Full covering Use this procedure if you are covering the entire wing with tape4; this method offers maximum plane durability. In general, finishing tape or other wing covering is applied to the top of the wing first because it is generally desired to tape the top surface using a light colored material for optimal plane visibility; the dark colored material that is applied to the bottom will overlap the light color at the edges, resulting in an appearance that is more attractive than when you place light colored material on top of dark. 4 The most qualified wing taping expert in your home is probably whoever has proven to be best at wrapping the neatest gifts!

First review the precautions regarding the use of Super 77 Adhesive Spray, at the beginning of the assembly instructions.
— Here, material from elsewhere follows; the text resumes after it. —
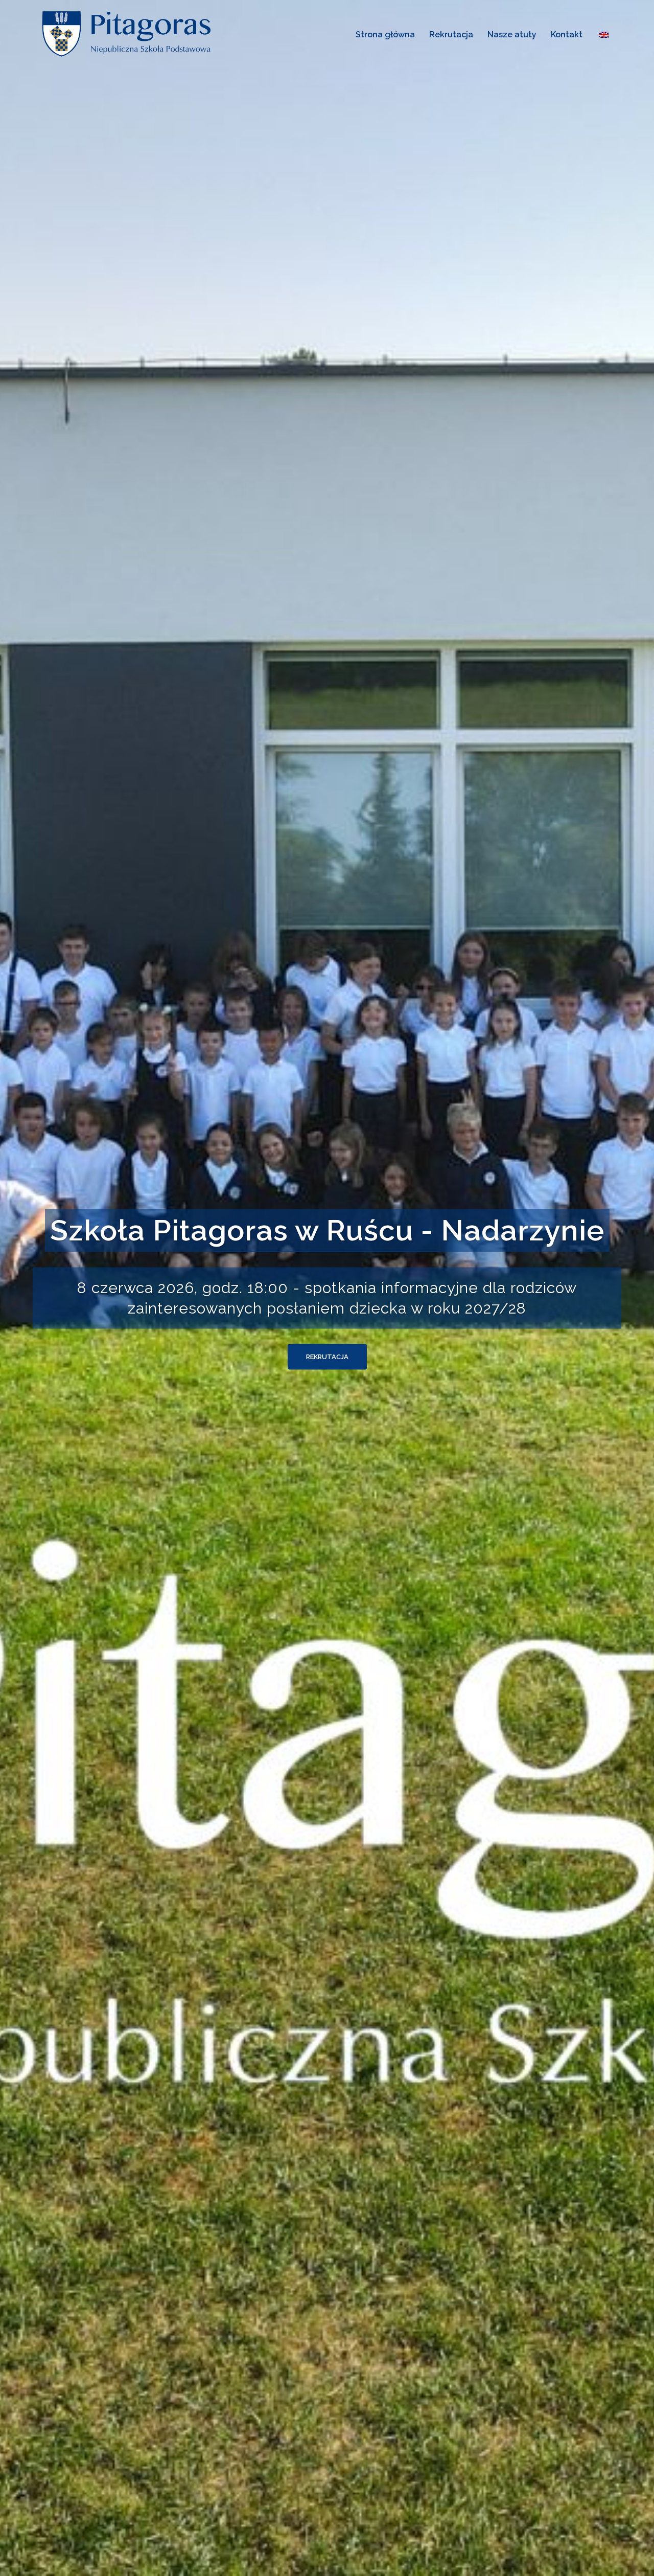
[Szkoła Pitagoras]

When applying filament or color tape, do not stretch the tape or apply much tension. You only need enough tension to prevent tape wrinkles when laying the tape down. Otherwise you risk warping the wings.

Procedure; filament taping You apply 3M 77 Spray Adhesive to the wing surface prior to filament taping. Before spraying:

• Mask the exterior motor tube

• Mask the receiver

• Rotate the servo arms until they are under the wing surface and mask both servo arm slots with a small piece of masking tape

Spray a light coat of Super 77 Adhesive spray to the bottom side and edges, and let the spray dry about 2 minutes to allow most of the acetone in the adhesive to evaporate. Make sure you have sprayed the wing tip ends as well as the leading and trailing edges, in order to ensure that the tape that is later applied to it bonds well.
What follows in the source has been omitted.